Concrete pavers offer the most competitive cost among solid-surface paver options. They can be installed at a DIY cost comparable with or even slightly below plain concrete when lower-priced paver products are selected, while delivering the repairability and design advantages that make pavers a worthwhile investment over a 25 to 30 year service life.

For a complete ranked comparison of all patio surface costs, the cheapest patio materials ranked guide covers all surface types from lowest to highest total installed cost, including 10-year lifetime cost estimates.


Cost-Saving Tips for Paver Patios

Choose standard rectangular concrete pavers over specialty profiles. Standard units are manufactured in higher volumes and priced more competitively than specialty shapes. The installation is also more efficient, less cutting and better material utilization.

Use a running bond or stack bond pattern rather than herringbone or complex diagonal patterns.

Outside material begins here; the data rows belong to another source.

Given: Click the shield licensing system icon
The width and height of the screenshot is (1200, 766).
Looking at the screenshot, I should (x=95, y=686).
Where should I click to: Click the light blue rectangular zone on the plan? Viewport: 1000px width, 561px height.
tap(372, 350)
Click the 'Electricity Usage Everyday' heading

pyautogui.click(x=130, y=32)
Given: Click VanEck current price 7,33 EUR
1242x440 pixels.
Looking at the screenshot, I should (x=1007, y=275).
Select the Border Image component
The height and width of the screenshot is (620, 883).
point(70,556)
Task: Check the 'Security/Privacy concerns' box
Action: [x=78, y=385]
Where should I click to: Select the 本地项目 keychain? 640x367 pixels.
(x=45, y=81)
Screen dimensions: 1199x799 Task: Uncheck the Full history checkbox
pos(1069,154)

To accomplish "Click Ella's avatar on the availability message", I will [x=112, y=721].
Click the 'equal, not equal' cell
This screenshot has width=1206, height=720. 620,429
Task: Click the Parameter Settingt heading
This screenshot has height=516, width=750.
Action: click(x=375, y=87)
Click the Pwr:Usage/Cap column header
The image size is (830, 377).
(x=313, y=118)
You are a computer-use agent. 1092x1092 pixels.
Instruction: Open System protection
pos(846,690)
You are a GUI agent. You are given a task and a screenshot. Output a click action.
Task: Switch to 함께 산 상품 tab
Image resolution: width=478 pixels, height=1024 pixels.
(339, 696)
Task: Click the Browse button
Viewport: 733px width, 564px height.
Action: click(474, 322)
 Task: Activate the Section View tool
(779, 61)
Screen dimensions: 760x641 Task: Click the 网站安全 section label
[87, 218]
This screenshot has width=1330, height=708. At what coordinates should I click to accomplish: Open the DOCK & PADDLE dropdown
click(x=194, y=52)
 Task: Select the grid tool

Herringbone at 45 degrees to the house increases cut waste at borders by 15 to 20%, which adds directly to material cost and installation time.

DIY the installation. For a concrete paver patio, the labor saving from DIY installation is typically $1,500 to $3,500 on a 200 square foot project. The process is accessible to a careful homeowner following the installation guides and using the right tools.

Buy pavers in bulk from a landscape or masonry supplier rather than in individual pallets from a home improvement store. Per-unit pricing from specialist suppliers is typically 10 to 20% lower than big-box retail.